EXERCISE:
If a line in the records below holds the word "will", copy it.

GIVEN INFORMATION:
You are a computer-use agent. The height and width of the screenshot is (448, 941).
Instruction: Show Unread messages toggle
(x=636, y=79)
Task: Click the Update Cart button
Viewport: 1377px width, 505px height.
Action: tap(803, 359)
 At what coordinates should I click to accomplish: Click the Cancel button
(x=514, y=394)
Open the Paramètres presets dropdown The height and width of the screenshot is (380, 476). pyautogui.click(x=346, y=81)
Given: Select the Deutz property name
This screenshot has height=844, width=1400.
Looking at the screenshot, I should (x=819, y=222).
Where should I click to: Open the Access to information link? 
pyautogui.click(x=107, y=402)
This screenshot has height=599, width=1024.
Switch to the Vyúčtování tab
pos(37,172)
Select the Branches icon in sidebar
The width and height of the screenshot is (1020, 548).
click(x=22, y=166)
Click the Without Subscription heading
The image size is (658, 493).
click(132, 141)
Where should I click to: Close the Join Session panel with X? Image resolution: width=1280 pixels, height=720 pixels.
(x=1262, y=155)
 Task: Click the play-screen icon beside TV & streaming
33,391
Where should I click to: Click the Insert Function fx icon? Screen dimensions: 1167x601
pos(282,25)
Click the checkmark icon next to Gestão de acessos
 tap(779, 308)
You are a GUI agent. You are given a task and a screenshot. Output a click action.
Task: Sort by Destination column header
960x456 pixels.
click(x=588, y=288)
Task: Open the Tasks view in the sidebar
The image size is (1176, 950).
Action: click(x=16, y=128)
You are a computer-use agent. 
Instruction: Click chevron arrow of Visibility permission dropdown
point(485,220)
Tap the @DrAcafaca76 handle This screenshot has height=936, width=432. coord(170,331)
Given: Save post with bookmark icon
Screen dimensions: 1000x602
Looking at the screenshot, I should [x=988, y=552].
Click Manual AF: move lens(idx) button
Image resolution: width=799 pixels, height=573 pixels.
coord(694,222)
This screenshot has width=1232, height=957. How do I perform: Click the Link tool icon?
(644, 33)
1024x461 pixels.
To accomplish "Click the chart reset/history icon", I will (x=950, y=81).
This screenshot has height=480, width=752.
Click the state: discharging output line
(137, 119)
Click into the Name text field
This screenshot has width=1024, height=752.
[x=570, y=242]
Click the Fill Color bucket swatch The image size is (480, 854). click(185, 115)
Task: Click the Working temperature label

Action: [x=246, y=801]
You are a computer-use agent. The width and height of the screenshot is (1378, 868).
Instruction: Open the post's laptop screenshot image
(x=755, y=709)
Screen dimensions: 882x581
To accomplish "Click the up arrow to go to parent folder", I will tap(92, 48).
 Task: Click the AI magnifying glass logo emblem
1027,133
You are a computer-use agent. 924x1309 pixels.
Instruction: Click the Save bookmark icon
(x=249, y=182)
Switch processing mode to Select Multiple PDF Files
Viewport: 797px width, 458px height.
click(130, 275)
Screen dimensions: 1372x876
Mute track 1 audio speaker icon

RESULT:
To accomplish "Click the chart reset/history icon", I will (x=950, y=81).
To accomplish "Click the up arrow to go to parent folder", I will tap(92, 48).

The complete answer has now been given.